"En la temporada de San Valentín nuestra finca genera un 40% de las ventas del año", dice José Restrepo, gerente y dueño de Ayura-Eclipse Flower, ubicada en Tocancipá, 20 km al norte de Bogotá.
En esa granja, que abarca 25 hectáreas, laboran unos 300 trabajadores, que en las semanas previas al 14 de febrero, Día de los Enamorados, son apoyados por temporeros para poder completar el objetivo de enviar un millón y medio de tallos al extranjero.
"Más o menos el 70 por ciento son mujeres, yo diría que de ese 70 por ciento, un 80 por ciento son madres cabeza de hogar", señala Restrepo.
Janith Zambrano es una de ellas. "Tengo mis tres hijos y gracias a las flores los mantengo, les llevo el sustento día a día", afirma, aunque pese a pasarse el día entre rosas no imagina recibir ella misma un ramo este viernes.
En la sabana los invernaderos cubren el paisaje que se ve dividido geométricamente por las tiendas que cobijan a las flores y brillan como un mar de plástico.

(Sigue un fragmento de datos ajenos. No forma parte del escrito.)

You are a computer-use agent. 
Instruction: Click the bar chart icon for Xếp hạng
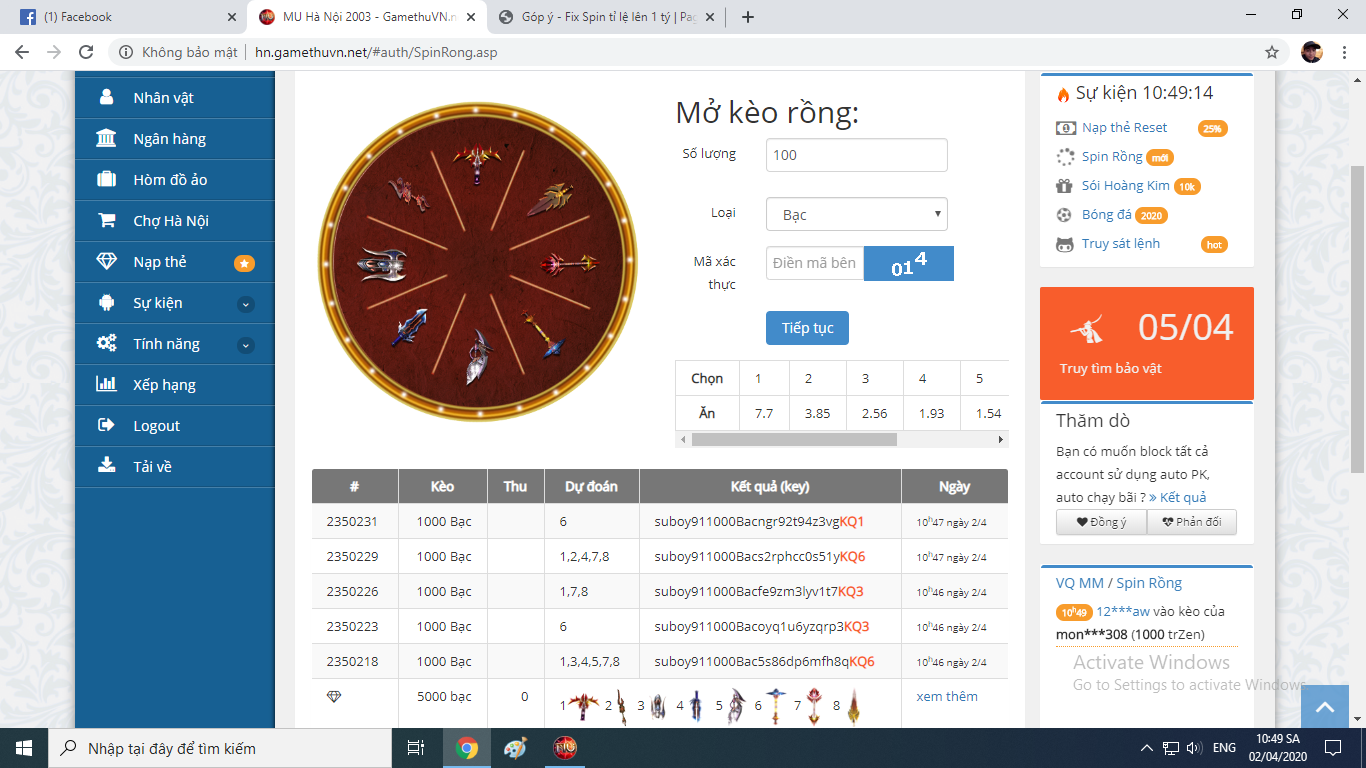(106, 385)
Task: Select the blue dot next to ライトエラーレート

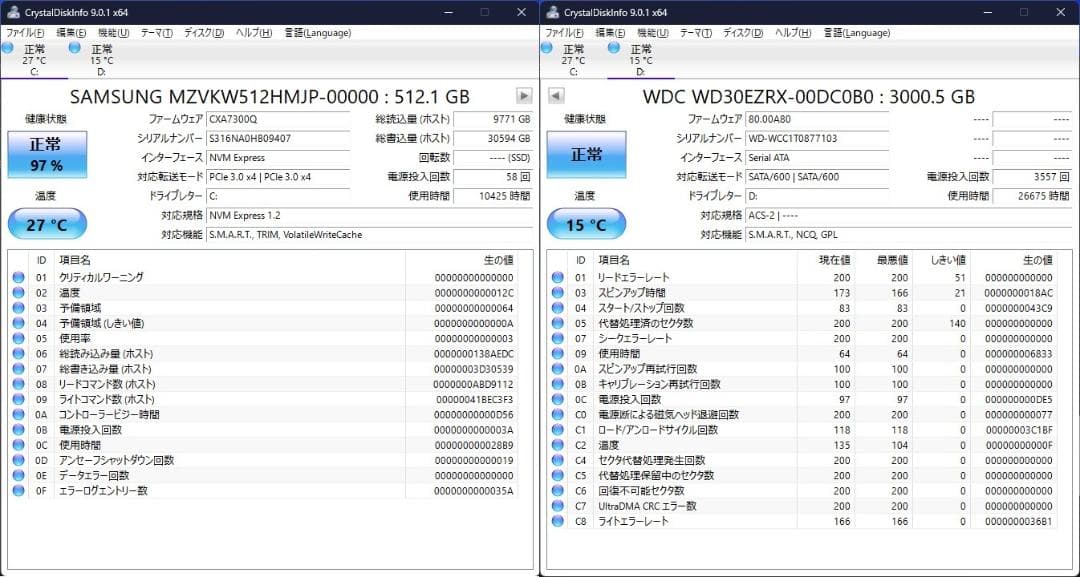Action: pyautogui.click(x=557, y=520)
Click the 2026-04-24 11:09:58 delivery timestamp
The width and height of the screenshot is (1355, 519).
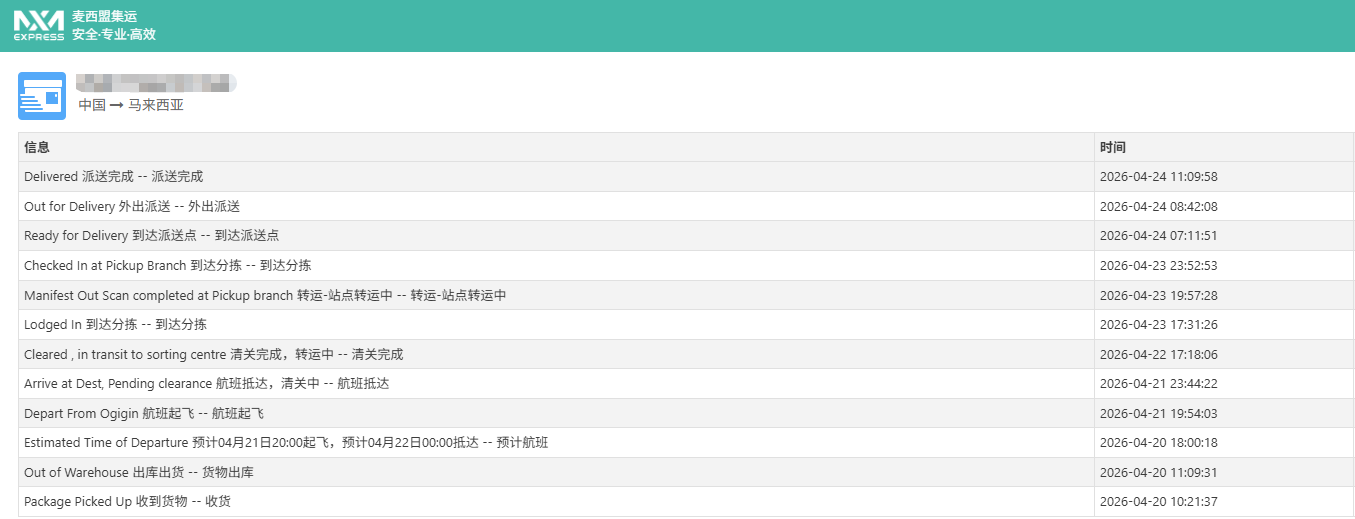coord(1158,177)

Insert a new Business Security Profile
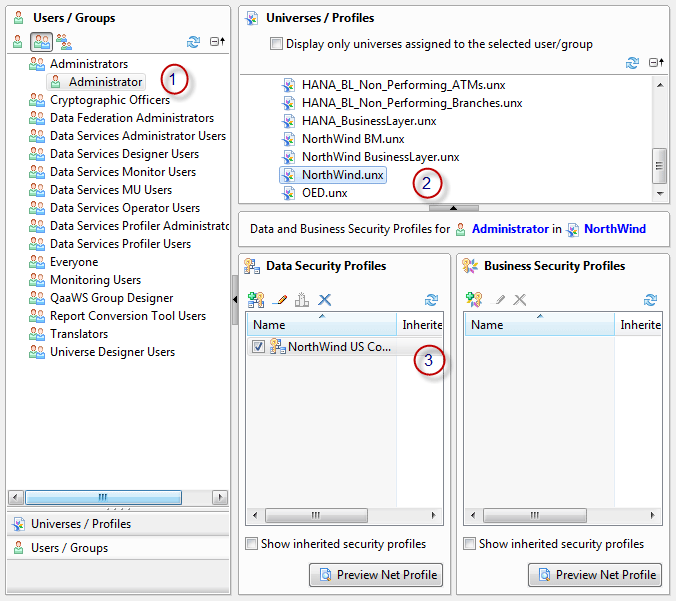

Allí se produce el 76 por ciento de las flores que Colombia exporta para la temporada de San Valentín, unos 500 millones de tallos en total, según cifras de 2013 de la Asociación de Exportadores Colombianos.
Colombia es el segundo mayor exportador de flores del mundo, después de Holanda, según la Federación Nacional de Comerciantes y esta industria genera en el país 130.000 empleos estables y 10.000 temporales.
Las flores van principalmente a Estados Unidos, que acapara 76 por ciento de los envíos, seguido de Rusia (5%), Japón (3%), Reino Unido (3%) y Canadá (2%). La industria floricultora colombiana facturó 1.000 millones de dólares el pasado San Valentín.
En esta fecha, la finca Ayura vende sus rosas a 0,94 dólares, mientras que el resto del año los compradores pagan 0,34. 22 ramos por hora a ritmo de salsa.
Un mes antes de San Valentín comienza una temporada intensiva en las granjas, que deben cosechar, clasificar y empacar los tallos para que sean embarcados a tiempo para que enamorados cumplidores puedan regalar la ilusión de unas flores a sus parejas.
En el lugar de la finca Ayura donde se arman los ramos, Marta Cobas hace unos 22 arreglos por hora. Las flores "terminan en otras manos, bien lejos, y en el bienestar de mi familia", dice mientras retira algunos pétalos ennegrecidos.
Restrepo, en cuya finca el lema "Trabajo con esmero es trabajo para siempre" se lee en varias partes en castellano y en inglés, valora especialmente el trabajo de sus obreras, que ganan poco más del salario mínimo, establecido en unos 321 dólares mensuales. "Son muy detallistas, (...) le ponen amor a las cosas", afirma.
Las obreras limpian de espinas los tallos, los miden y los clasifican por su tamaño según su precio en el mercado: mientras más largos, más caros.
Toda el proceso es realizado con una delicadeza extrema para no dañar las rosas, que pueden llegar a costar 150 dólares por docena en una ciudad como Nueva York. Para Restrepo, la salud de sus trabajadores es muy importante, lo que contrasta con la realidad de miles de temporeros y de obreros regulares de una industria en la cual las enfermedades profesionales por los movimientos repetitivos son frecuentes.
En el galpón de trabajo suena ininterrumpidamente una emisora de salsa, que sólo se apaga en los descansos, cuando una terapeuta ocupacional dirige un baile compuesto por movimientos de los brazos y de los hombros.
A esa hora, los obreros que trabajan en el frigorífico donde se almacenan las flores salen de las cámaras y mueven sus brazos rítmicamente, como si participaran en la coreografía de un musical. "Yo creo que las flores han sido una opción para esas mujeres que normalmente, hace unos años, tenían como única salida emplearse como domésticas", concluye Restrepo.